Contrôle de la sexualité et de la violence
Il faut donc que le ou les tueurs s'intègrent dans une certaine logique, celle des attentats daechiens. Il faut comprendre cette logique parce qu'elle est très nuancée. La logique de l'attentat daechien est certes une logique de violence et d'escalade de la violence. Mais vu le peu de moyens des assassins, l'escalade ne peut pas avoir lieu sur le plan quantitatif. Elle s'opère plutôt sur le plan qualitatif. C'est à dire que c'est la variété des espaces et des moyens par lesquels peut s'exercer la violence qui compte, et non la quantité de ces moyens.

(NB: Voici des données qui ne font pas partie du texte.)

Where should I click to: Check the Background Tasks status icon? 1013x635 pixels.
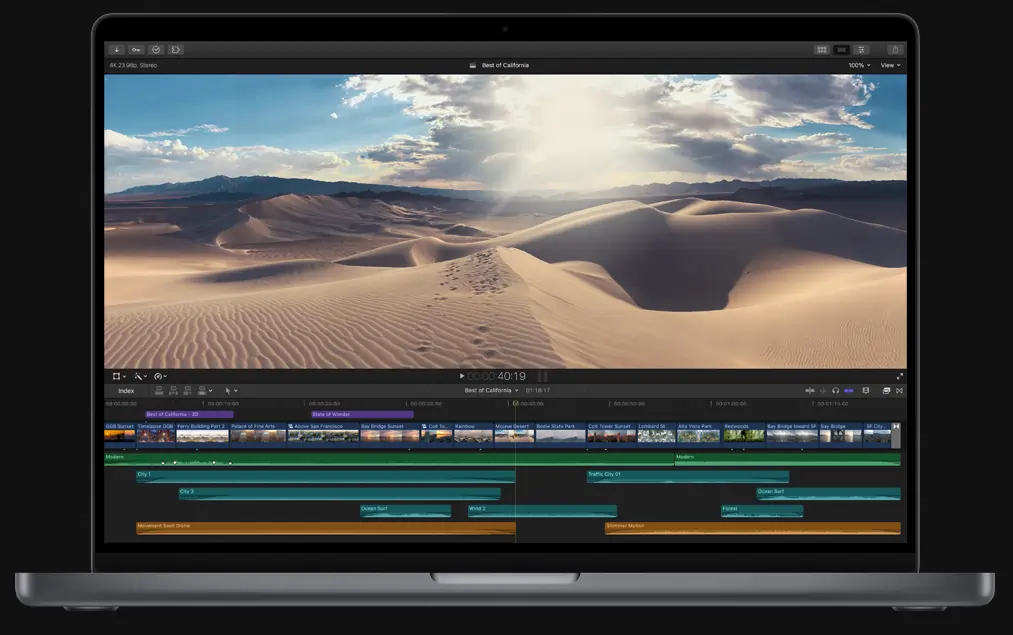[157, 48]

C'est pour cette raison que les attentats daechiens jouent beaucoup sur la surprise. Ils frappent toujours là où on les attend le moins.

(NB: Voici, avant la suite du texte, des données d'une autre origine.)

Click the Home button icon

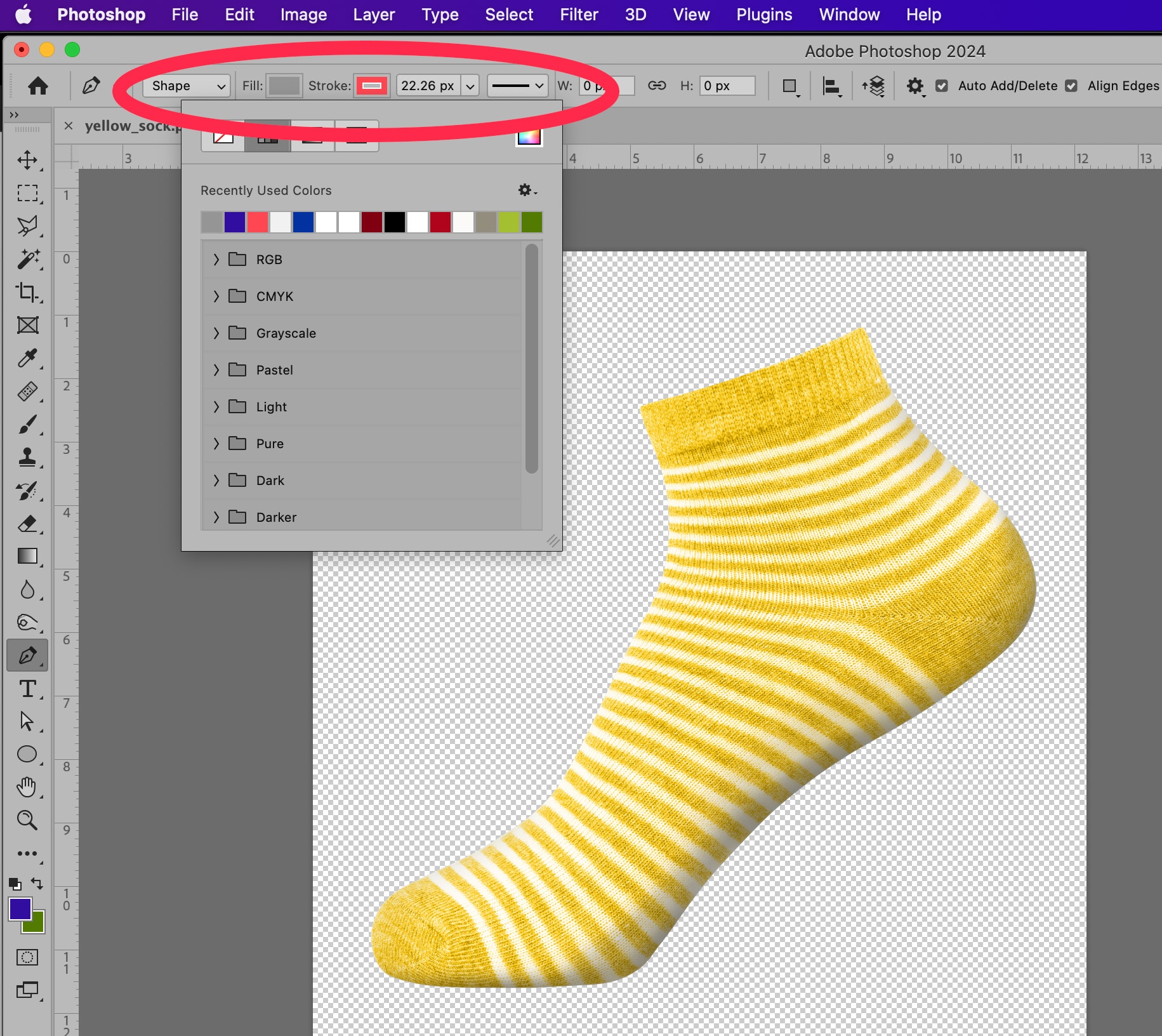pyautogui.click(x=38, y=86)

Cela fait partie des tactiques de guérilla, mais appliquée au domaine de la sécurité publique. Il faut sans cesse que le citoyen moyen soit inquiet de voir surgir un attentat partout où il se trouve. Le citoyen continuellement inquiet va se trouver polarisé par Daech dans toutes ses préoccupations quotidiennes. Cela est la tactique terroriste ordinaire, comme l'ont pratiquée el-Qaëda ou les organisations terroristes juives pour faire fuir les Palestiniens.
Mais Daech ajoute à ce terrorisme classique une dimension supplémentaire, celle de libérer les pulsions sadiques en démontrant publiquement qu'il y a jouissance à tuer, à torturer ou à réduire en esclavage. Daech mène une guérilla contre le citoyen ordinaire, mais de plus, et c'est l'aspect qui le différencie d'el-Qaëda, il détruit le modèle psychique traditionnel du contrôle de la sexualité et de la violence. Il y a chez Daech un raffinement sadique qui fascine les jeunes et les moins jeunes. Un peu comme le faisait la génération beatnik pour la sexualité.
Il s'agit de pousser toujours un petit peu plus loin les limites du contrôle de la violence. L'égorgement, la décapitation, brûler dans une cage, mettre des femmes en esclavage, les vendre, précipiter les homosexuels du haut d'un immeuble. Bref, Daech déploie des trésors d'imagination pour tuer. Récemment, et profitant de l'affaiblissement notable du régime de Sissi en Égypte, ils se sont lancés dans le ramassage du capital politique des Frères musulmans. Ils se sont lancés dans une campagne antichrétienne qui rencontre un certain succès. Récemment, ils ont assassiné un prêtre copte d'une façon suffisamment spectaculaire pour attirer les anciens Frères musulmans et, surtout, réveiller leurs ardeurs refroidies.
L'assassinat du prêtre français n'est donc pas une première. Il y a cependant un pas de plus cette semaine en ce que le prêtre était en train de célébrer la messe, ce qui augmente le niveau de profanation. Il y a de plus en Égypte une campagne contre la construction des églises qui fait un peu écho aux menaces qui pèsent de temps en temps sur les mosquées de Jérusalem. Que le meurtre ait été commis dans une église désigne aussi le bâtiment comme susceptible d'être profané et éventuellement détruit.
Le meurtre du prêtre dans l'église de Saint-Étienne-du-Rouvray durant une célébration appartient à une logique d'escalade qualitative sans nécessairement que cette escalade soit parvenue à son sommet ni à son terme.